Microsoft keeps adding stuff into Windows we don't need
Windows bloat, ads, and user-hostility
- Many commenters see modern Windows as actively hostile: adware in the OS, OneDrive/Xbox/Office nags, attempts to move home folders to OneDrive, and increasingly coercive OOBE flows that push Microsoft accounts and cloud backups, sometimes even bricking machines when account access is lost.
- Copilot, Recall, and AI-in-everything are viewed as “features nobody asked for” added to serve Microsoft’s revenue and lock-in goals, not user needs.
- Nostalgia is strong for Windows 2000 and 7, seen as peak “respect the user, get out of the way” OSs. Today’s Windows is described as a marketing platform rather than a neutral toolbox.
Debloating and power-user workarounds
- Power users report spending hours or days stripping Windows 10/11 via PowerShell, group policy, registry edits, and third‑party scripts (Win11Debloat, WinUtil, O&O tools).
- A few say once debloated, Win11 works well and stays out of the way, but note that settings can be reverted by updates and some components cannot be removed.
- LTSC and Tiny11 are praised as “real Windows again,” but seen as hard or improper to use for home users.
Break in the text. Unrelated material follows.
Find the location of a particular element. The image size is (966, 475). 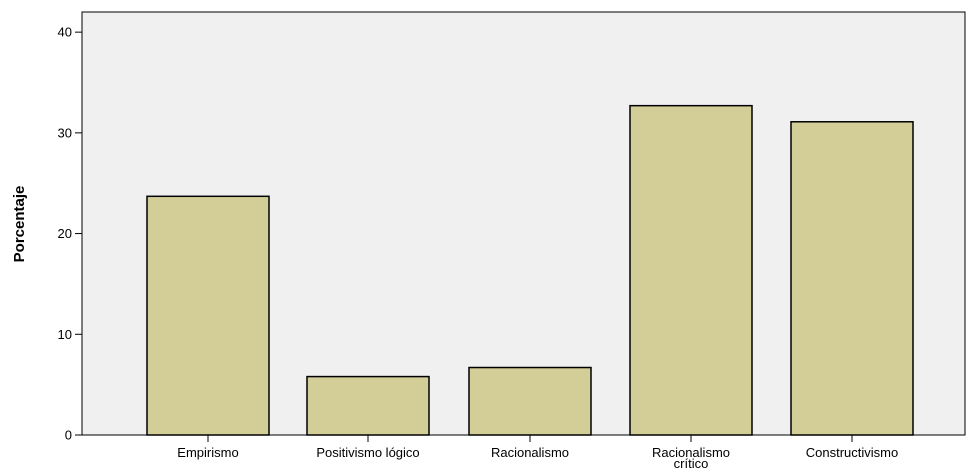

x-tick-label-3: Racionalismo crítico is located at coordinates (691, 458).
Alternatives: Linux, macOS, BSD
- Some have fully switched to Linux (often Mint, Ubuntu/Kubuntu, Debian, Arch), citing lack of telemetry, no ads, stable environments, and good enough gaming via Steam/Proton.
- Others push back: Linux desktop still has UX friction (sudo for common tasks, multi-user assumptions, config-file fragility, driver quirks, gaming edge cases). Distro fragmentation and inconsistent UX are recurring complaints.
- macOS is praised for hardware and cohesive design, but criticized for its own nags (iCloud, TV, services) and service upsells.
- A few look at BSD as a more reliable alternative; others argue for a hardware‑vendor Linux consortium, but note enterprise Windows integration as a huge barrier.
C# and the “Microsoft bloat” mindset
- A side thread argues Microsoft’s “add features forever” philosophy appears in C# too.
- Some decry added language features as mis‑prioritized versus long‑requested sum types; others say most additions are useful and that “bloat” just means “things I don’t use.”
- Various clumsy patterns for emulating sum types in C# are discussed and found unsatisfying.
Incentives, enshittification, and feature wishes
- Several link Windows’ trajectory to shareholder‑driven incentives and adtech; others contest the strict legal framing but agree incentives favor rent‑seeking over user experience.
- Desired OS improvements include: simpler audio device switching (partly solved in Win11), fully remappable shortcuts, movable taskbar, saner right‑click menus, multi‑monitor pinning, and fewer “dark pattern” dialogs.